A uniform circular ring of radius \(a\) and weight \(2\pi aw\) hangs in equilibrium under gravity over a fixed peg. If the ring is cut through at an end of its horizontal diameter, find expressions for the tension, shearing force and bending moment at any point of the ring.
Two polynomials \(P(x)\) and \(Q(x)\) satisfy the identity \[ 1 - \{P(x)\}^2 = \{Q(x)\}^2(1-x^2). \] Prove that \(P'(x)\) is divisible without remainder by \(Q(x)\) and that \[ \frac{P'(x)}{\sqrt{1-\{P(x)\}^2}} = \frac{n}{\sqrt{1-x^2}}, \] where \(n\) is a constant, and interpret its value.
The sequence \(u_0, u_1, u_2, \dots\) is defined by \(u_0=0\), \(u_1=1\), \(u_n=u_{n-1}+u_{n-2}\) (\(n=2, 3, \dots\)). Obtain a general formula for \(u_n\), and shew that \(u_n\) is the integer nearest to \[ \frac{1}{\sqrt{5}}\left(\frac{\sqrt{5}+1}{2}\right)^n. \]
From a point \(T\) on the directrix of a parabola tangents \(TP\), \(TQ\) are drawn, and the chord \(PQ\) meets the directrix at \(K\) and the diameter through \(T\) in \(R\). Prove that \[ SP.SQ = SR.SK, \] \[ PQ^2 = 4RS.RK, \] \(S\) being the focus of the parabola.
Two uniform rods \(OA\), \(AB\), smoothly jointed at \(A\), hang under gravity from a fixed smooth hinge at \(O\); each rod is of mass \(m\) and length \(a\), and \(B\) is constrained to move on a smooth vertical wire passing through \(O\). The equilibrium of the system becomes unstable when the ends of a light elastic string of modulus of elasticity \(mg\) are attached to \(O\) and \(B\); find the largest possible natural length of the string.
\(C_1, C_2\) are two circles in a plane. A direct common tangent touches them at \(A_1, A_2\), and a circle \(C\) touches them externally at \(B_1, B_2\). Shew that \(A_1B_1, A_2B_2\) meet in a point \(X\) of \(C\) which lies on the radical axis of \(C_1, C_2\).
Express \[ \begin{vmatrix} 1 & a & a^3 \\ 1 & b & b^3 \\ 1 & c & c^3 \end{vmatrix} \] as a product of linear factors in \(a, b, c\). Hence, or otherwise, prove that, if \(\alpha + \beta + \gamma = \pi\), then \[ \begin{vmatrix} 1 & \sin\alpha & \sin 3\alpha \\ 1 & \sin\beta & \sin 3\beta \\ 1 & \sin\gamma & \sin 3\gamma \end{vmatrix} = -16 \sin\alpha \sin\beta \sin\gamma \sin\frac{\beta-\gamma}{2}\sin\frac{\gamma-\alpha}{2}\sin\frac{\alpha-\beta}{2}. \]

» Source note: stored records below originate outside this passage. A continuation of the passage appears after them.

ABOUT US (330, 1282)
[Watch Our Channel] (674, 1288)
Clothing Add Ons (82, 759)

Prove that the tangent to an ellipse makes equal angles with the focal distances of the point of contact. \(P\) and \(P'\) are two points (not at opposite ends of a diameter) of an ellipse whose foci are \(S\) and \(S'\), such that \(SP\), \(S'P'\) are parallel. The tangent at \(P\) meets \(S'P'\) in \(Q'\), and the tangent at \(P'\) meets \(SP\) in \(Q\). Prove that \(QQ'\) is parallel to \(PP'\).
A uniform chain suspended from two points on the same level, hangs partly in air of negligible density and partly in liquid of which the density is half the (constant) density of the material of the chain. One-third of the length of the chain is immersed in the liquid, and the distance between the points where the chain leaves the surface of the liquid is half the distance between the supports; find the ratio of the depth of the liquid surface below the supports to the sag of the chain.
\(A\) and \(B\) are two points at opposite ends of a diameter of a rectangular hyperbola, and \(P\) is a point which moves on the hyperbola. Prove that \(\angle PBA - \angle PAB\) is constant as long as \(P\) remains on the same branch of the curve and does not pass through \(A\) or \(B\). Find the relations between the four possible values of \(\angle PBA - \angle PAB\). If \(A\) and \(B\) are two given points, prove that the locus of \(P\), such that \[ \angle PBA - \angle PAB = \alpha, \] where \(\alpha\) is a given constant angle and \(P\) remains on the same side of \(AB\), is part of a rectangular hyperbola, and find the position of the transverse axis in relation to \(AB\).